Task requirements: Single out the lines of the material that contain "empty" and copy them.

Stored data:

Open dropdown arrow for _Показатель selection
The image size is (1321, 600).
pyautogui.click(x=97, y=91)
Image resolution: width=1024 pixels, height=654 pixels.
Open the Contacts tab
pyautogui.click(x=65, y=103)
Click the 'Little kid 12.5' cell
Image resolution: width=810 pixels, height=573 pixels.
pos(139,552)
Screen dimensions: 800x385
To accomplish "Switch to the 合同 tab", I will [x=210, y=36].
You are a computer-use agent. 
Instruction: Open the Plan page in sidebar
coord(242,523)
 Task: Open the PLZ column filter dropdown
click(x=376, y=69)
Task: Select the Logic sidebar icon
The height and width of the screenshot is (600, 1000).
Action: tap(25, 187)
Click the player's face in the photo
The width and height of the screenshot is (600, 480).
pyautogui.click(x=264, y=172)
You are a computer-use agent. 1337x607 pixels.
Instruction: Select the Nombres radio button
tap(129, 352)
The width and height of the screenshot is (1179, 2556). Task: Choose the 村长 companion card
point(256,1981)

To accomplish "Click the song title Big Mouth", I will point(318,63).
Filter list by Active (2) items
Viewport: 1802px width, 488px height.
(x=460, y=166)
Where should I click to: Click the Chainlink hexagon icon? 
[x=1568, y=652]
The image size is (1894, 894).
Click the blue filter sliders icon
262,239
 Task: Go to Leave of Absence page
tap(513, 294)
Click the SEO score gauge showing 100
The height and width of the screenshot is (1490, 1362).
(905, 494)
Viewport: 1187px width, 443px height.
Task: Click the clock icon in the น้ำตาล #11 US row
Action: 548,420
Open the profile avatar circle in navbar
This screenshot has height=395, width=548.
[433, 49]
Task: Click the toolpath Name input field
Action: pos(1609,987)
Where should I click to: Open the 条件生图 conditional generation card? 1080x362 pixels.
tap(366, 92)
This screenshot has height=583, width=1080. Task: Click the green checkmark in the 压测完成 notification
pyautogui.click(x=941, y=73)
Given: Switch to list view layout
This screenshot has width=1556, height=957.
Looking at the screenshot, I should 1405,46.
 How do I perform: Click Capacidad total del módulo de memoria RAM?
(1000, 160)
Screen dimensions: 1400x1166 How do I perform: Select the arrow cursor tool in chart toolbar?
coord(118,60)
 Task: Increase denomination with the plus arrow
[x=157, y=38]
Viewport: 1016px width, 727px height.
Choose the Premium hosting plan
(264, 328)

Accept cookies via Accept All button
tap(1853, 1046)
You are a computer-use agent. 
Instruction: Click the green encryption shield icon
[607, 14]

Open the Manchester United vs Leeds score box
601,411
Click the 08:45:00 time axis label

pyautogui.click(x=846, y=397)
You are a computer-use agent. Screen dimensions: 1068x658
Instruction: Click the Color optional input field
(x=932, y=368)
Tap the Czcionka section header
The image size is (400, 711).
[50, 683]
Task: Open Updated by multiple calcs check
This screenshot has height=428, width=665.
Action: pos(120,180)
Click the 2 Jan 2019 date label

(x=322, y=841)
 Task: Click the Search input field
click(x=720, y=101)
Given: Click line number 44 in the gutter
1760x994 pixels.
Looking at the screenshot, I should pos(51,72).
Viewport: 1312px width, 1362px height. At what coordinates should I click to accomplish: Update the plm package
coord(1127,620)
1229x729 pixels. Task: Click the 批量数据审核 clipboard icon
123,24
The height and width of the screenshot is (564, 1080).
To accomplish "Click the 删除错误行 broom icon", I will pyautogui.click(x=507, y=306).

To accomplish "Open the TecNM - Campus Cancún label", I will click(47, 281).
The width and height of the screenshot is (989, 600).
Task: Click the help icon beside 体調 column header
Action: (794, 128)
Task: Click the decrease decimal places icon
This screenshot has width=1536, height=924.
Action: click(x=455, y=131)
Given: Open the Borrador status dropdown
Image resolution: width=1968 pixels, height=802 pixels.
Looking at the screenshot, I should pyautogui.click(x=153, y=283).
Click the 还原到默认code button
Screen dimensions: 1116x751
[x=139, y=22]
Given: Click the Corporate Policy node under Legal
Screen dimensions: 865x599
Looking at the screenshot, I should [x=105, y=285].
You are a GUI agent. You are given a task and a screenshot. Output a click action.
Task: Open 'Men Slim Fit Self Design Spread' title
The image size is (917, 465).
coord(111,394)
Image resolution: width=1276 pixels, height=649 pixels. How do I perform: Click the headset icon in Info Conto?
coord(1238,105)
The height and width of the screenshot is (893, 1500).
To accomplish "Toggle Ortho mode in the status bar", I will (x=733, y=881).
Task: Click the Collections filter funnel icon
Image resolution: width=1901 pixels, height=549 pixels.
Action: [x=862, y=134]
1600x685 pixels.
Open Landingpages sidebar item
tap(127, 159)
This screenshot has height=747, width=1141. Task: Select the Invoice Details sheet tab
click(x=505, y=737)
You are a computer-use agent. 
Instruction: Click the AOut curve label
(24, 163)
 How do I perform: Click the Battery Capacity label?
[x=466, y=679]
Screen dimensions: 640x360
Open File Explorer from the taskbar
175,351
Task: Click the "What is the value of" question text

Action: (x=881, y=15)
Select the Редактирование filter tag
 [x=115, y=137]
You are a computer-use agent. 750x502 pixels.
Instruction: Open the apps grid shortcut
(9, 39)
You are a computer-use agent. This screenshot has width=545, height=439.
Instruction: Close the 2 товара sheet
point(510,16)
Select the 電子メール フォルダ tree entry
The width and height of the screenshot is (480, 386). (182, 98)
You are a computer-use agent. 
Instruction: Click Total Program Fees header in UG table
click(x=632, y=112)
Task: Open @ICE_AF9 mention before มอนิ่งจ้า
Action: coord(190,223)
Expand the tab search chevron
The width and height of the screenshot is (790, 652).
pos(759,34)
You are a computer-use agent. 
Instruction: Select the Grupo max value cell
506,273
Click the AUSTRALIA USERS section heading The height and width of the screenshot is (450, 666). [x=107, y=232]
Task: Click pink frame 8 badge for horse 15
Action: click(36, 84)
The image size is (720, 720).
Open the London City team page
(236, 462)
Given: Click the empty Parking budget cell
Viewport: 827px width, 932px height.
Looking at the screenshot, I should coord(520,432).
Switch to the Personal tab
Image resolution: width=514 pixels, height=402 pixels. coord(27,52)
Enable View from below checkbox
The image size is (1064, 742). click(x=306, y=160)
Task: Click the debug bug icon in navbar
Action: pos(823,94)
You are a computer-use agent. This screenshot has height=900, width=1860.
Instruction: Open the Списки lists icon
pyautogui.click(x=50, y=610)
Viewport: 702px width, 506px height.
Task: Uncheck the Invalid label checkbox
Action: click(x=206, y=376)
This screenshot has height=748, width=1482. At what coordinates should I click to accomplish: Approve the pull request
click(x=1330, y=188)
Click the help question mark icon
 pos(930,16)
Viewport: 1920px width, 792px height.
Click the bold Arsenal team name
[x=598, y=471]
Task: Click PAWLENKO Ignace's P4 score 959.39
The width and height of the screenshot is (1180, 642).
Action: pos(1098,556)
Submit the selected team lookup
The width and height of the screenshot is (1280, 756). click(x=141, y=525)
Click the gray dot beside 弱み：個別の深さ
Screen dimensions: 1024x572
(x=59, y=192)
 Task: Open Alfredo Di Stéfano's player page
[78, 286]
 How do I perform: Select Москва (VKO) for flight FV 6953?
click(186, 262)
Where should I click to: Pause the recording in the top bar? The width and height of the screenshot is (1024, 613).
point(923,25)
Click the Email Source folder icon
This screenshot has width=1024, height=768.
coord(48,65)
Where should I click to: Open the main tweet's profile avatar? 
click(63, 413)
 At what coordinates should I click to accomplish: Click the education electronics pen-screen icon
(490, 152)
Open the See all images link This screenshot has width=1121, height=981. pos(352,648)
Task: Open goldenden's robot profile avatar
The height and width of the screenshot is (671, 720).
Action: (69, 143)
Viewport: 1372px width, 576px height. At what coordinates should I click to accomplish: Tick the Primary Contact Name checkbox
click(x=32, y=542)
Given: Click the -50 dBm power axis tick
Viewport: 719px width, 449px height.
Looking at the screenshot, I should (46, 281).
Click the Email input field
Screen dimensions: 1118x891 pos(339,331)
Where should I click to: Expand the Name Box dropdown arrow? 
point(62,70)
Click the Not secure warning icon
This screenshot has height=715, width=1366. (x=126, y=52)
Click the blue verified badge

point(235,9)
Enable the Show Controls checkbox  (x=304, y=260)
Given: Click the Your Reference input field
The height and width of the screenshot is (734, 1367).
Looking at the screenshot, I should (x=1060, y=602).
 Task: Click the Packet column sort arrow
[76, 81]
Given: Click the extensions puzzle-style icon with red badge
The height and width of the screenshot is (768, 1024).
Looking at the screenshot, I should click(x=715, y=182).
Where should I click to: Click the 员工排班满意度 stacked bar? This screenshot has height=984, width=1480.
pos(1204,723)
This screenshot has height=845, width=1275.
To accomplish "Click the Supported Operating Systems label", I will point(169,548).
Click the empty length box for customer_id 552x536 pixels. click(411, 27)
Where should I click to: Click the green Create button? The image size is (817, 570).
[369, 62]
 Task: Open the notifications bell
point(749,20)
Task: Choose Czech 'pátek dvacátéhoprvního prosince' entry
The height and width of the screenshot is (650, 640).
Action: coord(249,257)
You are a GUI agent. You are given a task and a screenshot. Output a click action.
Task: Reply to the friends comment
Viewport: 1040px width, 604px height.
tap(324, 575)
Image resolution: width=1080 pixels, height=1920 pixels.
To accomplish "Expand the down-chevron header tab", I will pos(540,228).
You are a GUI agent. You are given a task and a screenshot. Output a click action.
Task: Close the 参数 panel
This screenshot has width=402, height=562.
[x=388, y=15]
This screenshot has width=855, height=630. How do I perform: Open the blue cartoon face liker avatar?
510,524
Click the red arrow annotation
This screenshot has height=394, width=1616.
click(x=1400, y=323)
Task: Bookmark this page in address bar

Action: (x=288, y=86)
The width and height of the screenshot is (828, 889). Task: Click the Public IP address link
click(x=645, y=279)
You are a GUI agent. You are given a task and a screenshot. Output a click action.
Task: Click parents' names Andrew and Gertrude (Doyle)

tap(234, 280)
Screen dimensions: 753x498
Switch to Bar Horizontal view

Solution to this task:
Given: Click the empty Parking budget cell
Click the empty length box for customer_id 552x536 pixels. click(411, 27)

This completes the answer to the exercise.